Silane coupling agents are organosilicon compounds that contain both non-hydrolysable and hydrolysable groups in the molecule which are recognized as one of the effective surface treatment agents because of their ability to chemically combine (couple) at the interface of inorganic and organic materials to enhance the interfacial bonding force and strengthen the physicochemical properties of composite materials [35, 38, 40–42].

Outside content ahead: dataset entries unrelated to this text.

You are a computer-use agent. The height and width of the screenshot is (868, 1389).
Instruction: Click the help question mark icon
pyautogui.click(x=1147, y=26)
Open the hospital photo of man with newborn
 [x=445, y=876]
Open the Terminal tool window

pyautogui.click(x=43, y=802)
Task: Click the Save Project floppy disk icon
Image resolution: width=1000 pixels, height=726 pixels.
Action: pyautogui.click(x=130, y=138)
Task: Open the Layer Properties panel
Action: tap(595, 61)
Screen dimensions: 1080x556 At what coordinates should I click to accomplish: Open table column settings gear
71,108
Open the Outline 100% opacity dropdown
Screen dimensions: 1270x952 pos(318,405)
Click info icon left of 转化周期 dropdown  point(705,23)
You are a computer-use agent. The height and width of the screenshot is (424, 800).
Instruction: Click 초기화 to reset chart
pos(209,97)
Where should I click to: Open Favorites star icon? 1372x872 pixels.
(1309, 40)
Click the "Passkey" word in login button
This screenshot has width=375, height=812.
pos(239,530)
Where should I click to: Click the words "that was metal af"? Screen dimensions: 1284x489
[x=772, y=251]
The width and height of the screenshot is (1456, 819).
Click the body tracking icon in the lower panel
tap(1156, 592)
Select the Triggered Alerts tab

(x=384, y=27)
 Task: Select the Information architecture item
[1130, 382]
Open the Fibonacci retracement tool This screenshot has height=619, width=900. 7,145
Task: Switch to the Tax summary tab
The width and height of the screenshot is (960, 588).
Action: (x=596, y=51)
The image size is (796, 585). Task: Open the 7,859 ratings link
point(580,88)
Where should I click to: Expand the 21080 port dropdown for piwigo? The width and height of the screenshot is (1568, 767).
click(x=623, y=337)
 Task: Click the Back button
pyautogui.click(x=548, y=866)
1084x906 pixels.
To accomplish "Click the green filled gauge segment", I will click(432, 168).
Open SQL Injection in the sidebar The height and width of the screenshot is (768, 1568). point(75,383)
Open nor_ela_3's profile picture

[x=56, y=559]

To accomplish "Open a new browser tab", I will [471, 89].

The incorporation of RHC as a filler material into composites is an attractive option from an environmental and economic point of view and offers a viable option for the secondary use of agricultural waste. In this paper, a silane coupling agent (KH-560) was used to modify the surface of RHC to improve the interfacial compatibility of the two phases, and a series of RHC-filled PP-reinforced composites were prepared using a melt-blending technique and the effects of RHC content on the thermomechanical, crystalline and rheological properties of PP/RHC composites were investigated. The innovation of this study lies in the preparation of high value-added composites from thermal scrap and the secondary use of the scrap. In the same research area, there are few reports on the thermomechanical as well as rheological properties of RHC-filled PP composites in China and abroad. Therefore, this paper is dedicated to investigating the factors affecting the thermodynamic as well as rheological properties of PP/RHC composites in order to improve the overall performance of the material and thus broaden its application directions.